MEDFORD, Ore. -- The month of October is special to Pamela Evans. It's a time when she honors other breast cancer fighters and survivors. Four years ago, it was also the month doctors diagnosed her with breast cancer.
Evans said her decision to get a screening each year helped catch her breast cancer during its early stages. This helped save her life.
"The longer you go without finding it, the more it grows," said Evans. "If I was someone who got one every three years, it would've been a whole different story."
She decided to get a double mastectomy and re-construction surgery. It's important for fighters to have support and for survivors to take time to heal, according to Evans. During Breast Cancer Awareness Month, Evans wants to remind women they shouldn't wait to get a mammogram.
"All of my family has ended up having cancer," Evans said. "Both of my parents died from it. I would guess that there was probably a good chance that it wouldn't have been pretty if I waited."
There's a hint of pink in most outfits Evans wears during October. She uses the color to show support for other fighters and survivors.
Yearly mammogram screenings
Women should start getting mammograms once a year when they turn 40, doctors said. These yearly mammogram screenings can help women catch breast cancer early.
The screenings take about 10-15 minutes. Mammography techs guide women and men to place their breast on the machine's surface. A compression plate gently flattens the breast out to let the machine take a better x-ray picture. Modern mammogram machines can move side to side and create detailed 3-D pictures.

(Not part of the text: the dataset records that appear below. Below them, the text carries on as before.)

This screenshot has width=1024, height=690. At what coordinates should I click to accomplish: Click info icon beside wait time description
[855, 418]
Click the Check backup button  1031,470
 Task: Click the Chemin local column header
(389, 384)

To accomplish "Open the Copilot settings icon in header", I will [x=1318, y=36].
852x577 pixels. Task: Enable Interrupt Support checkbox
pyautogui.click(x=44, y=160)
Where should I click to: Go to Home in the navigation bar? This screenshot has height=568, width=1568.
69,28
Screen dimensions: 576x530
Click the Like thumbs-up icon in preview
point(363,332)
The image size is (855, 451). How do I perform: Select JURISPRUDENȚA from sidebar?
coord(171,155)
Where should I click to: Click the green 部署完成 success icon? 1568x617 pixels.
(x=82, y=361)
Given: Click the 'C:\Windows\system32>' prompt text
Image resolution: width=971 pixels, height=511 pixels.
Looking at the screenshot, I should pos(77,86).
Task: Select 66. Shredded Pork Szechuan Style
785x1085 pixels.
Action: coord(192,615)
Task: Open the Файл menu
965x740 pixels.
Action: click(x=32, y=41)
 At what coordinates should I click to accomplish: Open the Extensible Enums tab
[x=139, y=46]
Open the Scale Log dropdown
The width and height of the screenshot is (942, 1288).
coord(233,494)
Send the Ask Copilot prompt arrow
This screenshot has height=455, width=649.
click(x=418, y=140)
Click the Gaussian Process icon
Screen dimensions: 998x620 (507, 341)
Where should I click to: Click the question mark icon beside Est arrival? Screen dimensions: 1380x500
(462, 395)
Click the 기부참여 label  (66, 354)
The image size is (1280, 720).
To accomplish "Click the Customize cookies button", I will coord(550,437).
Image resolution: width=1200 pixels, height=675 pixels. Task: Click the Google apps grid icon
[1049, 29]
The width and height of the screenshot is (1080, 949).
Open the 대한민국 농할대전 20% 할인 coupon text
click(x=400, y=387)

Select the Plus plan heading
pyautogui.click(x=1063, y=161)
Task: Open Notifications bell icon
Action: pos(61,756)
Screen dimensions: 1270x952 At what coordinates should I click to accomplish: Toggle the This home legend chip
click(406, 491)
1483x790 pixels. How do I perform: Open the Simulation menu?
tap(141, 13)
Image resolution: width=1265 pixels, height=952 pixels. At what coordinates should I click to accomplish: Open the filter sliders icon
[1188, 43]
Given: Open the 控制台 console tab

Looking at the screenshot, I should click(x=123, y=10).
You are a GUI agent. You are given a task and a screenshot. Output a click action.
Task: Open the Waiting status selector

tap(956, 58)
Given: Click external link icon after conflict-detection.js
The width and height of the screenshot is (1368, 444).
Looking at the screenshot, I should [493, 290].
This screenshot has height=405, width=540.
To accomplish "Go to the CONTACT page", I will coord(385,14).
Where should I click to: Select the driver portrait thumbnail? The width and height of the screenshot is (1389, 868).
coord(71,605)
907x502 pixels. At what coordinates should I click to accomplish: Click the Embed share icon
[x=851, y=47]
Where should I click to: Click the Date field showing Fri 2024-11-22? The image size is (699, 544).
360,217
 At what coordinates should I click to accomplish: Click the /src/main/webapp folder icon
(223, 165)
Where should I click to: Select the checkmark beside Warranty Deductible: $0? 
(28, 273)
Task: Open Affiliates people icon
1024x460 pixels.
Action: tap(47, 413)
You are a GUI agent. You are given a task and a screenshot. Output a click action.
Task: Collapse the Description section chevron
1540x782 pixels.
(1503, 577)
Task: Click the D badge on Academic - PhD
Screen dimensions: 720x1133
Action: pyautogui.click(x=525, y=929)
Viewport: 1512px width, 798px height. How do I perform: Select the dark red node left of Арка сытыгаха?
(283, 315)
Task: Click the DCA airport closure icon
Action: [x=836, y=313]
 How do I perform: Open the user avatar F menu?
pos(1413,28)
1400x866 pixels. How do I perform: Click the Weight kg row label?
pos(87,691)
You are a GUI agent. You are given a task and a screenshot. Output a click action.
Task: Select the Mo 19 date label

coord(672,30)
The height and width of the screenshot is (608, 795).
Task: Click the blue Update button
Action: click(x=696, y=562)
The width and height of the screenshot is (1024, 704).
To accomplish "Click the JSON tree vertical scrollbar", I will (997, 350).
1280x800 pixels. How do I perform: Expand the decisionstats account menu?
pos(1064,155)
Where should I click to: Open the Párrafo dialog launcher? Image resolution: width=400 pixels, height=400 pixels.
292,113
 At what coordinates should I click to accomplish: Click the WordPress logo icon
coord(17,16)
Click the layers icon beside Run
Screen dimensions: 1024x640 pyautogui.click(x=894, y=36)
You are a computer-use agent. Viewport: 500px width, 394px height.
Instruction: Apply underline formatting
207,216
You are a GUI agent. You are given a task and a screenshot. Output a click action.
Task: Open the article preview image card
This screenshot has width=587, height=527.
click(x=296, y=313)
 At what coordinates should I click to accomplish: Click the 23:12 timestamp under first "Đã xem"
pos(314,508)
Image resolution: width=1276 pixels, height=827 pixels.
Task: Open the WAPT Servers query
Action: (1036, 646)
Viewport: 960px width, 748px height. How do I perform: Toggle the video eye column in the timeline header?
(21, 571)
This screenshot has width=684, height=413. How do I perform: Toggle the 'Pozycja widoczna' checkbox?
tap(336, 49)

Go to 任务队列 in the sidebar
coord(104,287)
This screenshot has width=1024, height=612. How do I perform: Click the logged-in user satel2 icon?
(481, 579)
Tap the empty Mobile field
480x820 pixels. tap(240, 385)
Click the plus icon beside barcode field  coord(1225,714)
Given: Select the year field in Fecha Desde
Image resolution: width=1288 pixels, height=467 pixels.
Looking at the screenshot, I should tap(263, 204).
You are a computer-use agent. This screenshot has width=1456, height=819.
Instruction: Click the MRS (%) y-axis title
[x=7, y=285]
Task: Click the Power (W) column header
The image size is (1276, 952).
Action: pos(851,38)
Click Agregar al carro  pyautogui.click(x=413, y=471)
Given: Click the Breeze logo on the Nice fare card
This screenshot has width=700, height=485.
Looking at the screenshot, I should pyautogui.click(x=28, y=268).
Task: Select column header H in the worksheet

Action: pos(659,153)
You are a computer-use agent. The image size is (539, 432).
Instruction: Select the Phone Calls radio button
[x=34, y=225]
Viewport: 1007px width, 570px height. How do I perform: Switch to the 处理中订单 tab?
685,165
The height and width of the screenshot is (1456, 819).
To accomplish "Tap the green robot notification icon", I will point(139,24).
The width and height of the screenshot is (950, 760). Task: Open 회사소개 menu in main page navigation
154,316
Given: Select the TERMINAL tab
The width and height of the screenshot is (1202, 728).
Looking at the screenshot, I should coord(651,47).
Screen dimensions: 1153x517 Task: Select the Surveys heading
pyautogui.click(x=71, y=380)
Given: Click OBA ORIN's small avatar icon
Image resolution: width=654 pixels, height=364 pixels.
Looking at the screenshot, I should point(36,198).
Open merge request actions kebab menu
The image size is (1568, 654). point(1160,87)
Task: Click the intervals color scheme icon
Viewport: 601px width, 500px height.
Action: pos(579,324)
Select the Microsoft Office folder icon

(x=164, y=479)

"Mammograms are super important because they're still the gold standard," said Kelly Adams, a mammography tech at Asante Rogue Regional Medical Center. "They're the best way to detect for breast cancer. Mammograms can find breast cancer in its earliest stages and that can help save a life later on."
Mammogram technology has drastically changed throughout the past four decades, according to Mack Bandler, a diagnostic radiologist at Asante Rogue Regional Medical Center.
Pictures weren't nearly as clear in the past and mammogram screenings weren't nearly as fast, Bandler said.
"The technology is so rapid now," said Bandler. "By the time the technologists walk from the mammography suite into the reading room, the images are ready to be looked at."
Modern mammogram machines do not use a lot of radiation to get those pictures. Doctors said in the past, the machines used to release a lot more radiation.
In addition to yearly mammogram screenings, doctors said women should check their breasts for unusual lumps once a month.
Resources at Asante
The Asante Rogue Regional Medical Center in Medford hosts a breast cancer support group on the first and third Thursday of each month from 12:30 p.m. - 2:00 p.m. That support group meets on the first floor 1-B conference room.